Education: Primary / Mon 28th Dec 2020 at 09:22am

SECONDARY schools will be shut for at least the first week of term apart from for children in years 11 and 13 – but primary schools will be open as usual from Monday, Michael Gove said today. 

Cabinet Office minister Mr Gove has said the Government wants the staggered reopening of schools in England from January 4, meaning most children over the age of 11 will be taught remotely for at least the first week. 

It means the Government has given in to pressure from teachers and unions who demanded that millions of children will be taught online after the Christmas holidays to allow coronavirus testing to take place and for teachers to be vaccinated. 

All primary schools will be open, while only years 11 and 13 and key workers’ children will attend secondary schools from Monday. 

‘We always keep things under review but teachers and head teachers have been working incredibly hard over the Christmas period since schools broke up in order to prepare for a new testing regime – community testing – in order to make sure that children and all of us are safer,’ Mr Gove told Sky News. ‘We do keep things under review but that is the plan’, he added.  

Pressure has been growing on Boris Johnson from within his own party to keep pupils in school at the start of the new term. 
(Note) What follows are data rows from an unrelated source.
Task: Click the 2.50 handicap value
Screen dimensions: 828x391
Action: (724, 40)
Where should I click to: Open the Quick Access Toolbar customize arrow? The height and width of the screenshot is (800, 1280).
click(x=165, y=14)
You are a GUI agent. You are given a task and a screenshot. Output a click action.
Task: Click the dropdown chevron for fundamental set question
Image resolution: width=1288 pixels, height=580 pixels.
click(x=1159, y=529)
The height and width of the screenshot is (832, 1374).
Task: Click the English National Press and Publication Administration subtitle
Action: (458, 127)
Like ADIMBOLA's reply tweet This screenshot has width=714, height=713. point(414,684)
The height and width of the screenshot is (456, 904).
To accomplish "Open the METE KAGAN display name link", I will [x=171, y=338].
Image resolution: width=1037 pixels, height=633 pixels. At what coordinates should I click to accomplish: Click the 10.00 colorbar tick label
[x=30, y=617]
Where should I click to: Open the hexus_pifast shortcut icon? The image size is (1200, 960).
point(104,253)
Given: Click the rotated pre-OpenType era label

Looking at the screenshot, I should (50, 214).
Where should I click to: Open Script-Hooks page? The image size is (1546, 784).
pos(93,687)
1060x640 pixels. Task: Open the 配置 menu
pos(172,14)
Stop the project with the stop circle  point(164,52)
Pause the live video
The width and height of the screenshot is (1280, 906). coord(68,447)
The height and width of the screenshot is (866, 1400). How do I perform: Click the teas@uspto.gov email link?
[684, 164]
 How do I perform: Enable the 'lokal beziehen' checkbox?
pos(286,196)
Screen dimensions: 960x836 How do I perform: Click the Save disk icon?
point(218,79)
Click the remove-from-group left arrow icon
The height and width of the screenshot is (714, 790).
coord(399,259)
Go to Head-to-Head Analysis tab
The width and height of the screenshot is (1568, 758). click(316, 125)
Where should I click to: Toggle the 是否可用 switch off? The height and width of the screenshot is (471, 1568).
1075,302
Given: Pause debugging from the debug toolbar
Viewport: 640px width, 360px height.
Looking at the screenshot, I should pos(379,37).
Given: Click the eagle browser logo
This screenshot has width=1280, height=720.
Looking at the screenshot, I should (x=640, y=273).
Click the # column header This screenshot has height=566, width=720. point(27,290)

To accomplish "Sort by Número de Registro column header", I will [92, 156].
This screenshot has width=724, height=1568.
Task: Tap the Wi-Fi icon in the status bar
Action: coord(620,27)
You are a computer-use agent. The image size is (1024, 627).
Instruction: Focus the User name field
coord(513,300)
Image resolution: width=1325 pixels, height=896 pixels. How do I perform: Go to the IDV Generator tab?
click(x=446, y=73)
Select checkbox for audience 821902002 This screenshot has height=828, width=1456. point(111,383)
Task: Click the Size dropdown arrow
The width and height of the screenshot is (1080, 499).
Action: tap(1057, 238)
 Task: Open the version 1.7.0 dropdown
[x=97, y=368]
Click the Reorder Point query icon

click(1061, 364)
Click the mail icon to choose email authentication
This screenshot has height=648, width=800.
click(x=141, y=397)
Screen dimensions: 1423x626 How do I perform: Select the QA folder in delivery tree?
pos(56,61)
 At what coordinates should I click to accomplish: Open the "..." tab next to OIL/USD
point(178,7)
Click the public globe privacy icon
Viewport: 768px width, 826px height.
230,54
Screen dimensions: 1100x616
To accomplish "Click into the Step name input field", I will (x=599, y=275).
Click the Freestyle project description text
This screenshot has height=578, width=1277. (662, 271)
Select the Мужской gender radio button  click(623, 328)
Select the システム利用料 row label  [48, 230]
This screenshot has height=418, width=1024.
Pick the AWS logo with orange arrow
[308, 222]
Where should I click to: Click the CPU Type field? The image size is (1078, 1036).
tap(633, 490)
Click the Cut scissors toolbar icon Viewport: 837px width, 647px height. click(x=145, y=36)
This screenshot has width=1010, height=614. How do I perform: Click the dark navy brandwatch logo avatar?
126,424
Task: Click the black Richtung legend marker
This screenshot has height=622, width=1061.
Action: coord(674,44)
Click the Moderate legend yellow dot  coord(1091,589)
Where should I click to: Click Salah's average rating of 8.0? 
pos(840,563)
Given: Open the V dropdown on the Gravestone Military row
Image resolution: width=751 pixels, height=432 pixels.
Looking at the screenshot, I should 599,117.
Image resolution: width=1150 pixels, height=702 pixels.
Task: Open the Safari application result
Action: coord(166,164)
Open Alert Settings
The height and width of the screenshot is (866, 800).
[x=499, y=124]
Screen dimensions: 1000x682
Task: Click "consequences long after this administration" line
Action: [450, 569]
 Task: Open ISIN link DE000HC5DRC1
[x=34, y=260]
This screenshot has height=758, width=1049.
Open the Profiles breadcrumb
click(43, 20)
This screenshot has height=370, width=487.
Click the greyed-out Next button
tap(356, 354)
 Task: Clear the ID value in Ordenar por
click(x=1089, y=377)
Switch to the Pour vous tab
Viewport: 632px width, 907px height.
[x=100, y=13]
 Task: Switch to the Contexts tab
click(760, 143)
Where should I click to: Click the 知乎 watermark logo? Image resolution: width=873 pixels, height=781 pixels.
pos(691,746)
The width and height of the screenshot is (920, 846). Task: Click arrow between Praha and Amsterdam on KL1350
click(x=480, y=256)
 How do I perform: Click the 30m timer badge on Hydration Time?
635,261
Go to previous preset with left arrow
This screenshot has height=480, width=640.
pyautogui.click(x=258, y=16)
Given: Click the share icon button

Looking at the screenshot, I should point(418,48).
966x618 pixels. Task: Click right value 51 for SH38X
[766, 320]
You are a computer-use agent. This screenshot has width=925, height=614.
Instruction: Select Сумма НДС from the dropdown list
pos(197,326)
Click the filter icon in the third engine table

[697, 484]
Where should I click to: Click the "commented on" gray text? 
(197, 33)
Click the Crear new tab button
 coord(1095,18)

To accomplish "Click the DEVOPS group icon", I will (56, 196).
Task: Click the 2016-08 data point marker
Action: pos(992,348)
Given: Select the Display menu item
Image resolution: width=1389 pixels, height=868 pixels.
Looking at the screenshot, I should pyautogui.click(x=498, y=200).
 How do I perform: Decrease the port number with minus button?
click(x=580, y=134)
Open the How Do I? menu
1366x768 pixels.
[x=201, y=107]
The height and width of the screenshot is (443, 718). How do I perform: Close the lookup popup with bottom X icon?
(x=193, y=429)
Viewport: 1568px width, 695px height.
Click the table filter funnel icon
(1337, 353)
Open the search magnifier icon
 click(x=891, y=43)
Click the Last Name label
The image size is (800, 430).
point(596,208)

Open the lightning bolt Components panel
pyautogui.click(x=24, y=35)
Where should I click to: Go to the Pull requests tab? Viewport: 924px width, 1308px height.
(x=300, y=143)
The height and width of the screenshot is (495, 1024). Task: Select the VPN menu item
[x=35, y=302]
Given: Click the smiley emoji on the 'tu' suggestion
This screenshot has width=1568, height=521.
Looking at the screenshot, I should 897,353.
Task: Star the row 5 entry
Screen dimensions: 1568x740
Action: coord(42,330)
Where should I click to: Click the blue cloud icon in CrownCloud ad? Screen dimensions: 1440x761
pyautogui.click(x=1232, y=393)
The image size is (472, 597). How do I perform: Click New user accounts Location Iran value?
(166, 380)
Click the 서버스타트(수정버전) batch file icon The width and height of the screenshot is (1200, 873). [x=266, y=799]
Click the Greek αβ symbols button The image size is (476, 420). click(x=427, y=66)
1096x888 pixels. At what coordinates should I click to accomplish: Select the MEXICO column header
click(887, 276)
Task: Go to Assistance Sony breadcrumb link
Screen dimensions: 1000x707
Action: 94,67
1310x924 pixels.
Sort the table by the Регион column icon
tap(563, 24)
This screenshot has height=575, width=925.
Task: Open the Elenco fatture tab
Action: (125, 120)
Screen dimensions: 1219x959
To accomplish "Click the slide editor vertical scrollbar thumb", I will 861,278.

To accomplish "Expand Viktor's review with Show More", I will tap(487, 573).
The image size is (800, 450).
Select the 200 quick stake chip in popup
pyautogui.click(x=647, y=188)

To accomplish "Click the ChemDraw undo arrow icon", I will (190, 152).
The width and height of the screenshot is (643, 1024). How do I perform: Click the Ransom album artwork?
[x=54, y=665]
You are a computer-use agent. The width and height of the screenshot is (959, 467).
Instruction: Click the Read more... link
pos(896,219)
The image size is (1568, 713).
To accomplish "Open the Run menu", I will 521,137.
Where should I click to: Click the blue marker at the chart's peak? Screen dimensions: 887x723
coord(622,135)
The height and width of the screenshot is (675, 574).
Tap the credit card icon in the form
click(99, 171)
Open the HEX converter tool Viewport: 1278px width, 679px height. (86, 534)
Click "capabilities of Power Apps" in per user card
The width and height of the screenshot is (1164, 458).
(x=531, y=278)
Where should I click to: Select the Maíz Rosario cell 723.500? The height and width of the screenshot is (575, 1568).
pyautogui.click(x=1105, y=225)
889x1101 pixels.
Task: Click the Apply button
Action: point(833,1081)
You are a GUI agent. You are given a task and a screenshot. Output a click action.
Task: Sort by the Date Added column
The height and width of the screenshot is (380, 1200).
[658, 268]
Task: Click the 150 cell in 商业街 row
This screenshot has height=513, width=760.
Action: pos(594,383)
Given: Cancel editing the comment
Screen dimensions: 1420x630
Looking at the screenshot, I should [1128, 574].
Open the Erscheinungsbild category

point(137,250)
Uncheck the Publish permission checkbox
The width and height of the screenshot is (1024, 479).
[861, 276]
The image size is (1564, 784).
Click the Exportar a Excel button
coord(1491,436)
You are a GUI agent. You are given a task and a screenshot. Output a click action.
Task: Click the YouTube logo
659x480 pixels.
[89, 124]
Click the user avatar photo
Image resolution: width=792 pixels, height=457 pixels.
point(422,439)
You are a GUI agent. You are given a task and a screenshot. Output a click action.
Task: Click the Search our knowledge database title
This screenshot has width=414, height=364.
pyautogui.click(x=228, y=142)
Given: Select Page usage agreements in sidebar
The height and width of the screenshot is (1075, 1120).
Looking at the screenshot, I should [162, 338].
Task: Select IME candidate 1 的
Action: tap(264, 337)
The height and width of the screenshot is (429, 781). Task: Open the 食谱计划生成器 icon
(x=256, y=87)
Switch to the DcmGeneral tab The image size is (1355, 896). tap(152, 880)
One Tory backbencher told the Telegraph: ‘The view of most Tory MPs is that schools do need to stay open. It is the health people who are saying, ‘Oh gosh, the hospitals will be full’.

‘We know that schools being open does increase the R rate. The question is, is that a price we are willing to pay and in my view it should be. Frankly, children don’t get harmed so why on earth should we punish them?’ 

Tory MP Robert Halfon, education select committee chairman, said: ‘The Government’s got to do everything possible not to close schools.’ He said school closures risked ‘damaging the life chances of our next generation’.

Scientists have warned that the new coronavirus mutation appears to spread quickly among youngsters, and schools had high rates of infection before the Christmas holidays. 

But several senior Tories have told the PM that it should be his priority to keep all schools open even if it drives the ‘R’ infection rate upwards. 

Unions have asked that all schools should be closed for the first two weeks to allow coronavirus testing to take place and for teachers to be vaccinated –  

Scientists say that schools being open are likely to keep the ‘R’ rate at or above 1.

Sir Jeremy Farrar, a member of the Government’s Scientific Advisory Group for Emergencies, has said the arguments for reopening schools in January were ‘very finely balanced’.

‘I think the next few weeks going into January are going to be extremely difficult across the whole country,’ Sir Jeremy, director of the Wellcome Trust, told the BBC Radio 4 Today programme.

‘Certainly my own view is that schools opening is an absolute priority. But society – and eventually this is a political decision – will have to balance keeping schools open, if that is possible, with therefore closing down other parts of society.

‘It is going be a trade-off between one or other. You cannot have everything. You cannot have the whole of society opening, and schools opening and further education and universities, and keep R below 1 with this variant.

‘I think there are some very, very tough choices. We are going to see these continued pressures at least over the next two or three months.’